Edge case: If you want to avoid FDA approved 1997 (Geref, pediatric GHD); voluntarily discontinued by Serono 2008; compounded by 503A/503B pharmacies for off-label adult use; banned by WADA, Omega-3 (EPA/DHA) is the more accessible choice.
Default choice: Omega-3 (EPA/DHA). Lower friction to source, a Tier-A evidence outcome catalogued, and broader goal coverage. Reach for Sermorelin only if your priority sits squarely in the goals it owns above.

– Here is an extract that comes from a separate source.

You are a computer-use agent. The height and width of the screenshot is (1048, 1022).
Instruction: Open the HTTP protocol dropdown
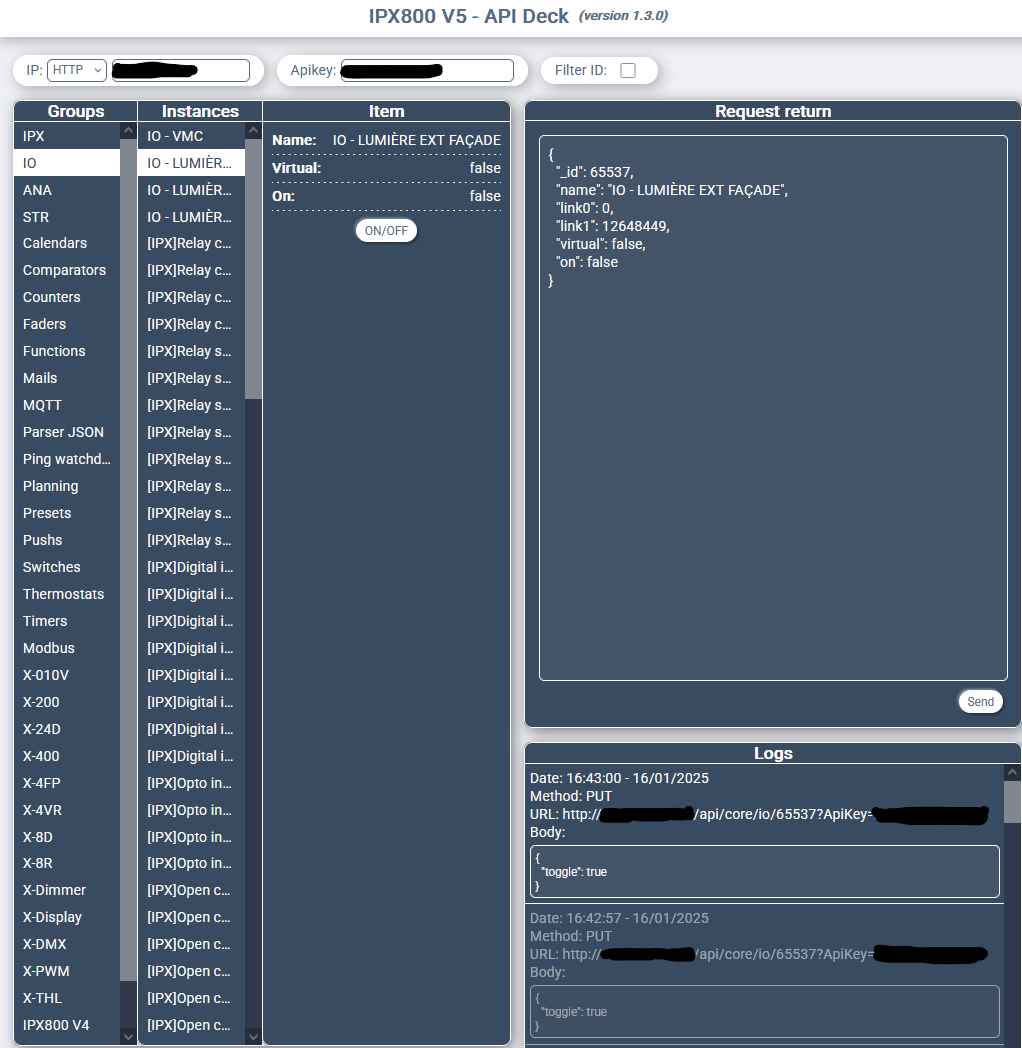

This verdict is generated from each compound's schema (goals, legal status, evidence outcomes, dosing route). It updates automatically as our compound data evolves; the deeper read sits on each individual compound page.
Common questions
What is the difference between Omega-3 (EPA/DHA) and Sermorelin?
Omega-3 (EPA/DHA) and Sermorelin differ in category (supplement vs peptide), mechanism, and typical dosing. See the side-by-side table for full details.
Which has a longer half-life, Omega-3 (EPA/DHA) or Sermorelin?
Omega-3 (EPA/DHA) half-life is 48 hours; Sermorelin half-life is 0.25 hours.
Can you stack Omega-3 (EPA/DHA) with Sermorelin?
Stack compatibility depends on mechanism overlap, legal status, and individual response. Check each compound page for specific interactions and contraindications before combining.